Duchess dearest

By Peter Kurth

Published February 12, 2001 8:09PM (EST)

Author Christopher Wilson responds, in a fashion, to Peter Kurth's review of his book "Dancing With the Devil: The Windsors and Jimmy Donahue." Read the review.

The Windsors and their weaknesses have made elegant copy for writers over half a century. Uniquely so. It hardly seems possible that further examples of their epic glamour, failings and allure could be unearthed, yet in researching my book "Dancing With the Devil" I mined an extraordinary gem.

The duchess, I discovered, had had an affair with a homosexual New Yorker, Jimmy Donahue. She was almost paralyzed by the intensity of the relationship, and for four years it blinded her to the consequences of cuckolding the man who quit throne, country and empire for "the woman I love." Mired in a passionless marriage that lasted 35 years, this was her only infidelity, and when it was over, the name Jimmy Donahue was never mentioned again in the Windsor household.

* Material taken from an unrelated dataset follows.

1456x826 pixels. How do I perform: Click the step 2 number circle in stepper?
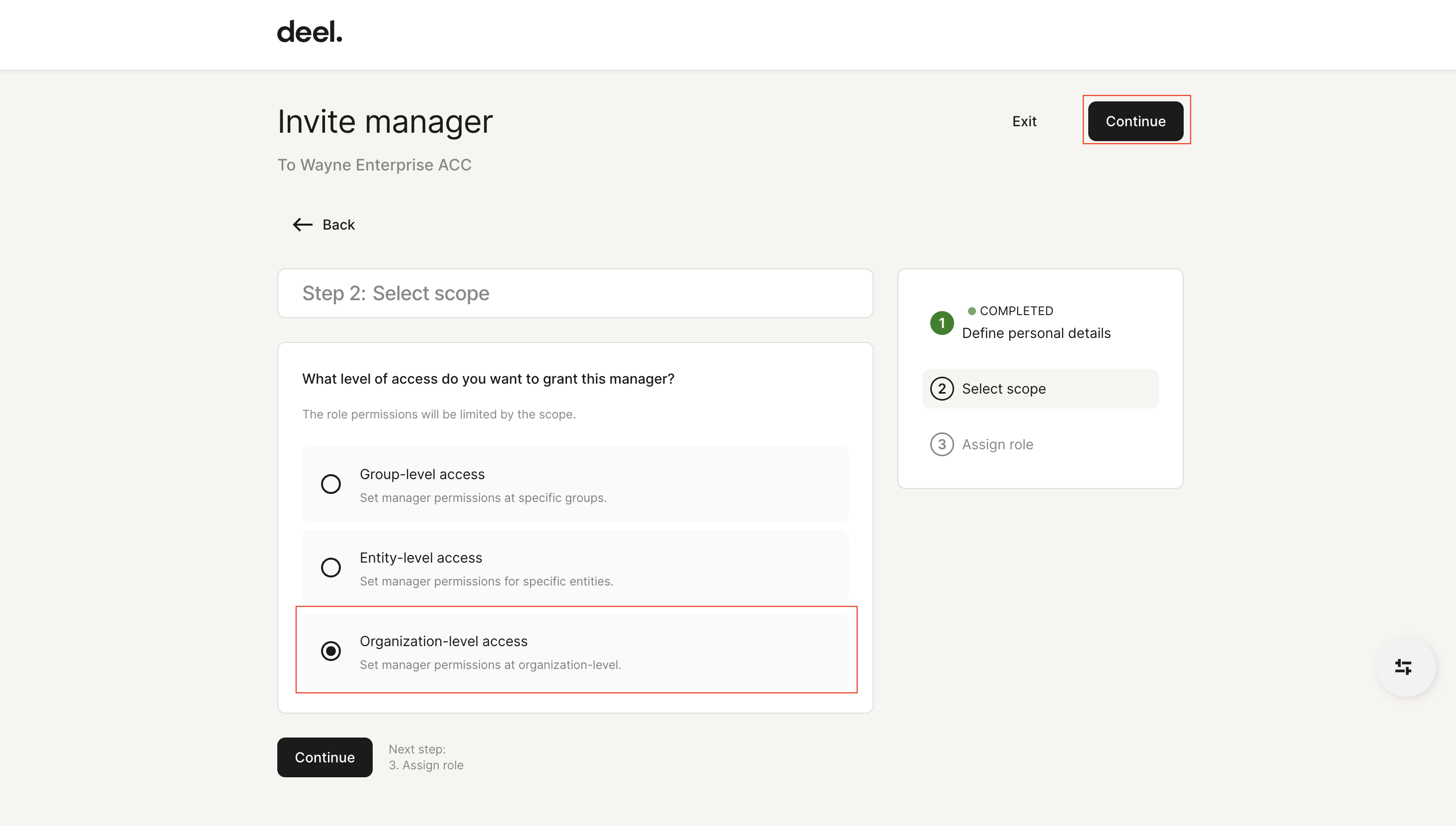tap(942, 389)
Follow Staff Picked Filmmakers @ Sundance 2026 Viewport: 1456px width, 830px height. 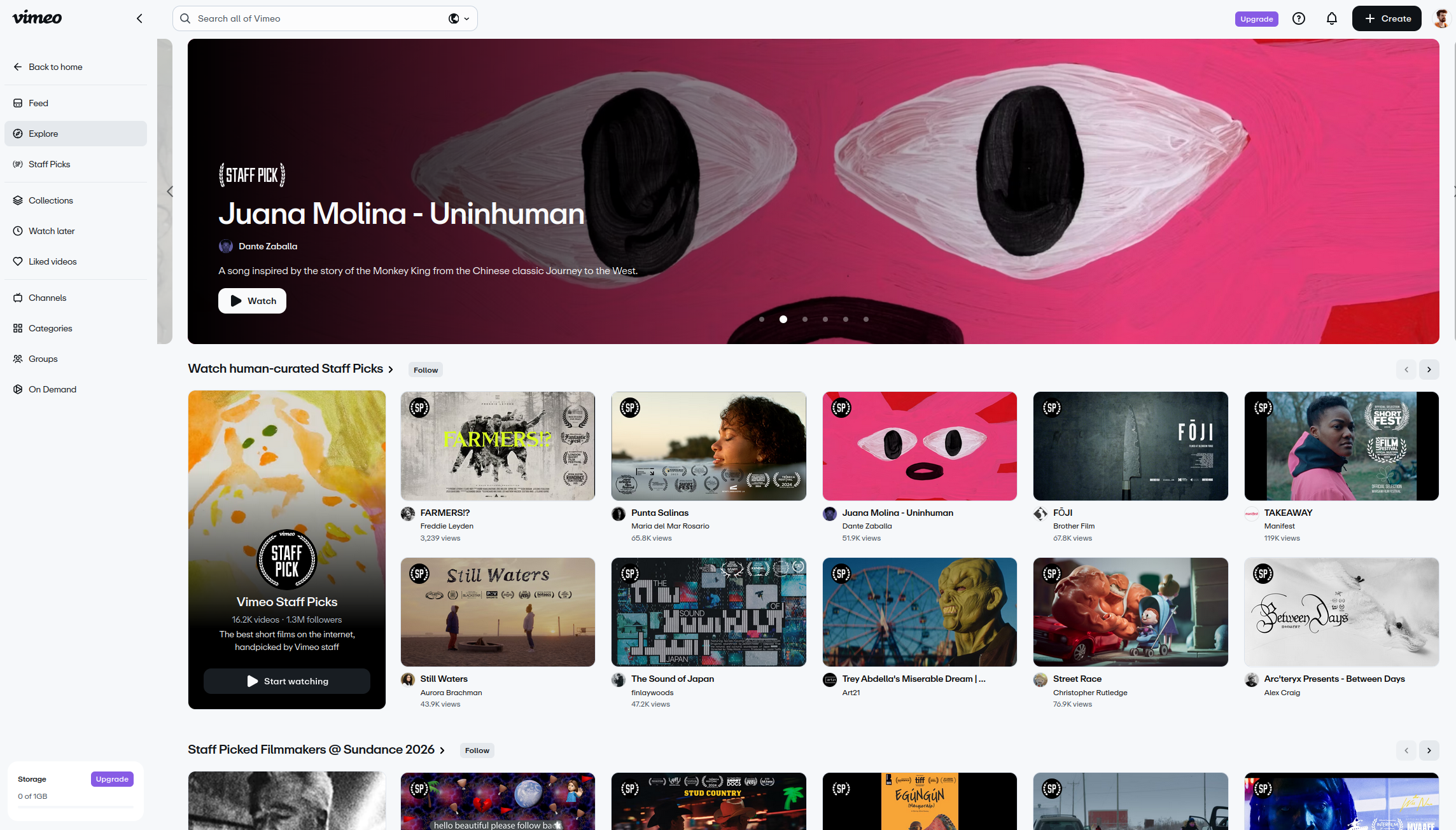coord(477,750)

I could hardly believe such a thing to be true. Yet during the course of my lengthy researches I talked to many surviving friends of the Windsors and the Donahues, and they all confirmed it was so. The duchess's greatest friend in Paris, Princess Ghislaine de Polignac; Jimmy's best friend in New York and Palm Beach, Billy Livingston; the duke's godson, David Metcalfe; Jimmy's sister-in-law, Mary Woolworth Donahue -- all attested to the strange and intense passion that engulfed everyone in this extraordinary love triangle.

I received a letter from the close friend of Oscar Hammerstein's widow, Dorothy: She had played cards with the trio while aboard the Queen Mary, but later on deck, in the embrace of night, she'd spotted the duchess in a most unregal pose before Mr. Donahue, behind the lifeboats. It was a mere detail, but an important eyewitness account -- especially for those whose own uninformed prejudices refuse to allow that such a relationship could have occurred.

But the story of Jimmy, henpecked son of Woolworth heir Jessie Donahue, and the marooned duke and duchess is deeper and hugely more glamorous than a mere poopdeck privity. The backdrop to their story encompasses New York, Palm Beach, Paris, Monte Carlo, Venice and the soignie Mediterranean of the early 1950s. The story is stiff with the golden people who lived and played long before jet travel made Magellans of us all.

In part, it is a portrait of a lost age when nightclubs had dance bands, when men wore gardenias in their buttonhole, when the cocktail hour was sacrosanct. It is also about a time when tired old men endured the dalliances of their wives rather than risk the scandal of divorce. And it is about a time when the homosexual act was still illegal.

In writing "Dancing With the Devil," I sniffed the heady air of a lost age. It filled my senses with an extraordinary power, like a drug, and I hope that euphoria carries over on to the pages of my book. Jimmy Donahue was mad, bad and dangerous to know; and yet of all the people I have encountered in my life, he is the one I wish I could have met. On a clear day, with a cocktail bar between us.